This is a G/G/1 queue simulation I wrote for a simulation class. The purpose of the exercise is to show how the choice of or assumptions about input distributions may significantly influence the metric in question. In our particular case that metric is long-run mean queue length, L
, and the input distribution is the distribution of inter-arrival times.
I had learned basic python the week before this assignment and so took the exercise as an opportunity to further familiarize myself with python and object oriented python. Note too that we were not allowed to use any high level packages or routines in this assignment, e.g., no numpy, no scipy, and we had to generate our own random variables.
The simulation driver is simDriver.py
.
####Simulation Details
- We are trying to estimate the average queue length,
L
, for five different G/G/1 queues. - For all five queues the service times are generated by the sum of two independent uniform random variables (this distribution looks like a triangle).
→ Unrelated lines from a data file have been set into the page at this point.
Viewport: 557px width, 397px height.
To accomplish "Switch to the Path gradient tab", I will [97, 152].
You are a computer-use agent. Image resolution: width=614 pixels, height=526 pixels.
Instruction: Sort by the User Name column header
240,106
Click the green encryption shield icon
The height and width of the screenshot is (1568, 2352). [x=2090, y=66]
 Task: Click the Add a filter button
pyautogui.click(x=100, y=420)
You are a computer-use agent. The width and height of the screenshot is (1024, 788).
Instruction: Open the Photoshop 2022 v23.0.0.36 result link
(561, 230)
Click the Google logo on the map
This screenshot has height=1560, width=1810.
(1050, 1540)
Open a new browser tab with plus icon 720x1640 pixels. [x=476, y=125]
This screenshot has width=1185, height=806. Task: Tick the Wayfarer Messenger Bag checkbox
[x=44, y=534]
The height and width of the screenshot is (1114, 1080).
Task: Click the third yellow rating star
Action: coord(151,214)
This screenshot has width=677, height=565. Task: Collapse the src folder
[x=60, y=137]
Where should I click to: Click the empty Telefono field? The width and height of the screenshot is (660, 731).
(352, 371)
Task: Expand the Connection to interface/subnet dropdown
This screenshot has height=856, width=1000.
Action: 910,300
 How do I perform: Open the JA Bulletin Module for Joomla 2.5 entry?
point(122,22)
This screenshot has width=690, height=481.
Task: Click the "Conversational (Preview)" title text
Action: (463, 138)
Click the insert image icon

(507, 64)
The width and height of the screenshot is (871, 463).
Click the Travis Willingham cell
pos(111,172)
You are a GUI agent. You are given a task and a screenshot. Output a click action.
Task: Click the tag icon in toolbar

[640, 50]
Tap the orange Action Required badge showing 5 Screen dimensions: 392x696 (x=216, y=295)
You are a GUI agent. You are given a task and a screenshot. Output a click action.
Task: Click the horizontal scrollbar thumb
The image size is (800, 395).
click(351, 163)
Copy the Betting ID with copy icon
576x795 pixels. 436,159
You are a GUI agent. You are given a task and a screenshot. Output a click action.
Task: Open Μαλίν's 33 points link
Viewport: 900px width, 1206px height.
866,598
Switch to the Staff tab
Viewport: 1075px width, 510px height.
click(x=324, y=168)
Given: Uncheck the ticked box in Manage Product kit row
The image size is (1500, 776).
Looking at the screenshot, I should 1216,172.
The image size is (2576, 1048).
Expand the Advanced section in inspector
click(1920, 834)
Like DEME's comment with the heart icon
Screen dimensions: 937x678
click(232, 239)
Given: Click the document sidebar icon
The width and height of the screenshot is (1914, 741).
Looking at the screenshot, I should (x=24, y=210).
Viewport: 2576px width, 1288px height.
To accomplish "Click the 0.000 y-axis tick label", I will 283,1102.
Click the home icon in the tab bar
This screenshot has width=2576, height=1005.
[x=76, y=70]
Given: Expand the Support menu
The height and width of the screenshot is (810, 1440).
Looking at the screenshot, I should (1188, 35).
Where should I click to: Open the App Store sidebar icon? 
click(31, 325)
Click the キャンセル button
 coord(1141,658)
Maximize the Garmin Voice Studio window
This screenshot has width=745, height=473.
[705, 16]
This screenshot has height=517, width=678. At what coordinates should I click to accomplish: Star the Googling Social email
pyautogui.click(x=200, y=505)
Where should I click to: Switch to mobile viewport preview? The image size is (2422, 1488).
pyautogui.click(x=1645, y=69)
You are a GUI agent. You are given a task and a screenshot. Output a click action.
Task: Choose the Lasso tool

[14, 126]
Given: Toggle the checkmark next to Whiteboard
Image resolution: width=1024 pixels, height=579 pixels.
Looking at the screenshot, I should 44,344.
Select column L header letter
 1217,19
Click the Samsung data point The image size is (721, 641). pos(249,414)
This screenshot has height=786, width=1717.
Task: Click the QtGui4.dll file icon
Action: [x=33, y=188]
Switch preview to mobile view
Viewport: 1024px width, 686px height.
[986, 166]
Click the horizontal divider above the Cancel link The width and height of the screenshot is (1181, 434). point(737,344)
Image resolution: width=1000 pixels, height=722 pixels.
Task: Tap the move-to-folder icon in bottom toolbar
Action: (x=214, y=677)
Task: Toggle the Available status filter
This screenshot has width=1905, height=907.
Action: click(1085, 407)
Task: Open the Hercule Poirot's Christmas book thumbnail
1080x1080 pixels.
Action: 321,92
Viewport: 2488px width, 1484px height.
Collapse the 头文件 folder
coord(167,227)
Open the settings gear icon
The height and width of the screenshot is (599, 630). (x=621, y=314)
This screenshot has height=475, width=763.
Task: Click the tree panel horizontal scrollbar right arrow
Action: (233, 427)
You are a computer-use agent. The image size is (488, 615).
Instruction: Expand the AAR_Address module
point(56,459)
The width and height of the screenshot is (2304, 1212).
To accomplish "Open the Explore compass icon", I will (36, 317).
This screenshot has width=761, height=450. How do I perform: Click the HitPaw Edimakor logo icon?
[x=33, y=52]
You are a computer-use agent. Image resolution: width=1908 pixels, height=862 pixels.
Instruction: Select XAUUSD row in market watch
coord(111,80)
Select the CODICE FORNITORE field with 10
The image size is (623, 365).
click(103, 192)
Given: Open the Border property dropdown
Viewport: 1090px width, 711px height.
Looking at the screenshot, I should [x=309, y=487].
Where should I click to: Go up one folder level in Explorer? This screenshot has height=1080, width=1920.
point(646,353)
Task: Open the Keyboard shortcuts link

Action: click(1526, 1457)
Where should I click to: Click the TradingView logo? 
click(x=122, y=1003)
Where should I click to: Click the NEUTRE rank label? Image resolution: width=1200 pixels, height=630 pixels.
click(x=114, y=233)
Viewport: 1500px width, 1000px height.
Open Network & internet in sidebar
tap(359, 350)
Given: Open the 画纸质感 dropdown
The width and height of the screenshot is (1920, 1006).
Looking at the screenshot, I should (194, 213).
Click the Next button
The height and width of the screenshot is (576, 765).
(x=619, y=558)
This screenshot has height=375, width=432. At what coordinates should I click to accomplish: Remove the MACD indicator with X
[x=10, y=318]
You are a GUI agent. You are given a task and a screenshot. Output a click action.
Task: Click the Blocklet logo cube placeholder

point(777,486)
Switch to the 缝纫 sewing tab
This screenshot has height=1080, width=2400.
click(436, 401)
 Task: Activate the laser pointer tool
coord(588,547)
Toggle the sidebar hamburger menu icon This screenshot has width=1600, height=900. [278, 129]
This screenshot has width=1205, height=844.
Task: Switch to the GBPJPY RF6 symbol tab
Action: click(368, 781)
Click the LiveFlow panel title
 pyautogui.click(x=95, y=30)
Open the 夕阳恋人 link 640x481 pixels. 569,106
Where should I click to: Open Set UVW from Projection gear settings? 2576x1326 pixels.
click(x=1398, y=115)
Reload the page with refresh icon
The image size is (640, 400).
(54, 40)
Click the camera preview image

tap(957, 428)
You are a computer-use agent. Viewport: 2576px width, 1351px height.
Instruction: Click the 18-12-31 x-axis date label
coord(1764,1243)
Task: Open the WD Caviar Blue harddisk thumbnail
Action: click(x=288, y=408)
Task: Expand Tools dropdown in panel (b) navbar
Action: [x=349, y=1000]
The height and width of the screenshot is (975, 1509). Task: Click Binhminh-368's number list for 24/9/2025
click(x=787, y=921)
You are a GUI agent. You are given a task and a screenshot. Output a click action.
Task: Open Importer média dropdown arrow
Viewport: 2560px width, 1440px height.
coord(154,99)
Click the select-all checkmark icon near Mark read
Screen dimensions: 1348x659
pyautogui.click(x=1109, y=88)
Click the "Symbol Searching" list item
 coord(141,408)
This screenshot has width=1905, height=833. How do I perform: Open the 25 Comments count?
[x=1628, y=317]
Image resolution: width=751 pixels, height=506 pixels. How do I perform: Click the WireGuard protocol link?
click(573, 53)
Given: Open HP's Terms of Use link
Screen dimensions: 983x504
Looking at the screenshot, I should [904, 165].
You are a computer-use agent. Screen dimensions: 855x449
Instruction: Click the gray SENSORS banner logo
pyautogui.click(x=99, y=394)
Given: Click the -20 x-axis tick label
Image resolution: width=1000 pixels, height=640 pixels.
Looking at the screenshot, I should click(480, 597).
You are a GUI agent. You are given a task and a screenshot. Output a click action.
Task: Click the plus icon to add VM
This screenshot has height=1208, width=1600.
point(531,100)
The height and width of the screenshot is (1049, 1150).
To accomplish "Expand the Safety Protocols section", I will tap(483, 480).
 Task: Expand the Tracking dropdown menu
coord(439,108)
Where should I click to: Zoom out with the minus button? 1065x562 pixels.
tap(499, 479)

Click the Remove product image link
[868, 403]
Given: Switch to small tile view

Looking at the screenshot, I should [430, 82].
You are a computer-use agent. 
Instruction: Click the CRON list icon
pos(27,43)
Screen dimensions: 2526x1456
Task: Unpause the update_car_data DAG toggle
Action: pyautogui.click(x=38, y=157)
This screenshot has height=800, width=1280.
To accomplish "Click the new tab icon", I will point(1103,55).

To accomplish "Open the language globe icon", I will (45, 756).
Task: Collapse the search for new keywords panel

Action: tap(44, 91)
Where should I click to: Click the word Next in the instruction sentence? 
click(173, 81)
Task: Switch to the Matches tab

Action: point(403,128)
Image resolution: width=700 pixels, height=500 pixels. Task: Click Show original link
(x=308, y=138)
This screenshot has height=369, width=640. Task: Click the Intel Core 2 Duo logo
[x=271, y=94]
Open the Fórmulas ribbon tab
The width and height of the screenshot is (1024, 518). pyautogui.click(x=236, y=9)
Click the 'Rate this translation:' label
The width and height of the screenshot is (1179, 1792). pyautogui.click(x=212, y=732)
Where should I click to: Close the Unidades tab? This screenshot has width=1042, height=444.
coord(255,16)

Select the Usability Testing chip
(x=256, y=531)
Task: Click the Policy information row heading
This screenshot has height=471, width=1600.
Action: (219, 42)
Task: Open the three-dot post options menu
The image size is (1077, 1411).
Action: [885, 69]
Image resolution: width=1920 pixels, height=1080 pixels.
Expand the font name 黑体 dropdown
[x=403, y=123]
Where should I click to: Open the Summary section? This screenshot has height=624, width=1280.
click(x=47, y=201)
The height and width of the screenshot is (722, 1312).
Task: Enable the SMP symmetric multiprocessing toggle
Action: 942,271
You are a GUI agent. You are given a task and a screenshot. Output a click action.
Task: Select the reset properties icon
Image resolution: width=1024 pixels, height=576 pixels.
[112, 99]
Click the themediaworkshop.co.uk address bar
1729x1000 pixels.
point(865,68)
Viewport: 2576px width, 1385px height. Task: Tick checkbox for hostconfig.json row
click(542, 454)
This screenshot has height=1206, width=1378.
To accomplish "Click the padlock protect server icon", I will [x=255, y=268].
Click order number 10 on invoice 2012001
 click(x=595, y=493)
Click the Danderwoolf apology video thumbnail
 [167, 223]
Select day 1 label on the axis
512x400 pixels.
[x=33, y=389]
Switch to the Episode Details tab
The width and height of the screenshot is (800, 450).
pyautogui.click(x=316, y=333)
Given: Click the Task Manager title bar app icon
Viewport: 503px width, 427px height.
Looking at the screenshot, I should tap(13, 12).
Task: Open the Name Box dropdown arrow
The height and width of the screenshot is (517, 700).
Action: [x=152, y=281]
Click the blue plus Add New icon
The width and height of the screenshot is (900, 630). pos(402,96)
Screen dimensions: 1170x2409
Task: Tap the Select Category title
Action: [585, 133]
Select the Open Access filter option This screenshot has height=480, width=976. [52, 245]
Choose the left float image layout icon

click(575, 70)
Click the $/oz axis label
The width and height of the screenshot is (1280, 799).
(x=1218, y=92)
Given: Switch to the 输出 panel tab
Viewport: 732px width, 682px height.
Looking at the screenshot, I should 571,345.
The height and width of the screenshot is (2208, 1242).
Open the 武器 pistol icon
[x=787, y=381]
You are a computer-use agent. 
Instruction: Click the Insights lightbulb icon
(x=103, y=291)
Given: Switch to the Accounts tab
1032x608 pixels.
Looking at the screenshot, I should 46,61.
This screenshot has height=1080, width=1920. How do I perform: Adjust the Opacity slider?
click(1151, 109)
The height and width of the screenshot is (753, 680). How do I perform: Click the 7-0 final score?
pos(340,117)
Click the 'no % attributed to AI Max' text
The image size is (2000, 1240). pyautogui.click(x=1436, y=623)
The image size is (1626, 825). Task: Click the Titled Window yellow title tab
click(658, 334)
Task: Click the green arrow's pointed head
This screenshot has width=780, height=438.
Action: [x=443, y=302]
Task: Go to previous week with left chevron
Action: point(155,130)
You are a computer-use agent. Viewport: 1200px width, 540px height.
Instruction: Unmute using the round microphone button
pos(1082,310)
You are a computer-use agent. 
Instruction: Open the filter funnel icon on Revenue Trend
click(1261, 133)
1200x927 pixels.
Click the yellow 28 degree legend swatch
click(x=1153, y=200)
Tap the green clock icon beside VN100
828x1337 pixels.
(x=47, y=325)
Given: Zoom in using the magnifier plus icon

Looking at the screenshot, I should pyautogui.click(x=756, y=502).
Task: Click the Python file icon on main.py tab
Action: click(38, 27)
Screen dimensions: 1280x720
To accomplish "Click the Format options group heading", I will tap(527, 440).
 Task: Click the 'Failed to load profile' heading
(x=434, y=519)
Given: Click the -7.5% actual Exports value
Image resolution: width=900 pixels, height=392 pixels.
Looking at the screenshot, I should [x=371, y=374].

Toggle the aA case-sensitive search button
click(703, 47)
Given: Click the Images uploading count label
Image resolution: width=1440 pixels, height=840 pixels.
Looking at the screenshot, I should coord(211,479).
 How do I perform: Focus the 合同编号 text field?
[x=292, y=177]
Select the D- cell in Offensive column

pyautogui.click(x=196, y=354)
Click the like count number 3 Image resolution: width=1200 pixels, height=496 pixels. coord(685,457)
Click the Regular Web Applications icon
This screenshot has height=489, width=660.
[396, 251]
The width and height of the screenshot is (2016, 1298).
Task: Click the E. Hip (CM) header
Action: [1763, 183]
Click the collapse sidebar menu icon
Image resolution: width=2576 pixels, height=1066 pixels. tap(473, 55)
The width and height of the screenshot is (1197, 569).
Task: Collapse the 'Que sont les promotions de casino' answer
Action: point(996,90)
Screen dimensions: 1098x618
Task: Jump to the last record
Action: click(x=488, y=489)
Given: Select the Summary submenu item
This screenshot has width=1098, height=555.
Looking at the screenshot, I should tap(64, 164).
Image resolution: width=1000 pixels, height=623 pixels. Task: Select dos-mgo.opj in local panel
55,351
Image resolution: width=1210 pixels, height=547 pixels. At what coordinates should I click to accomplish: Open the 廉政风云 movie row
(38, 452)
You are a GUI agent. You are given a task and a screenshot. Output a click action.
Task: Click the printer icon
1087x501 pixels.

- The five inter-arrival distributions for the queues are as follows:
- Exponential
- Weibull – two instances: one for each of two parameter settings
- Auto-correlated normal random variables – two instances: one with positive and one with negative correlation
- The parameters are calibrated so that all five inter-arrival distributions have the same mean. Even so, – and demonstrating this is the point of the exercise – the differences in the shape of these distributions or their non-independence leads to very different estimates of
L
. That is, our metric of interest is sensitive to the choice of input distribution, so one ought to choose wisely. - The formal model behind this simulation is a "generalized semi-markov process" (GSMP) which is a stochastic process description of a discrete event system.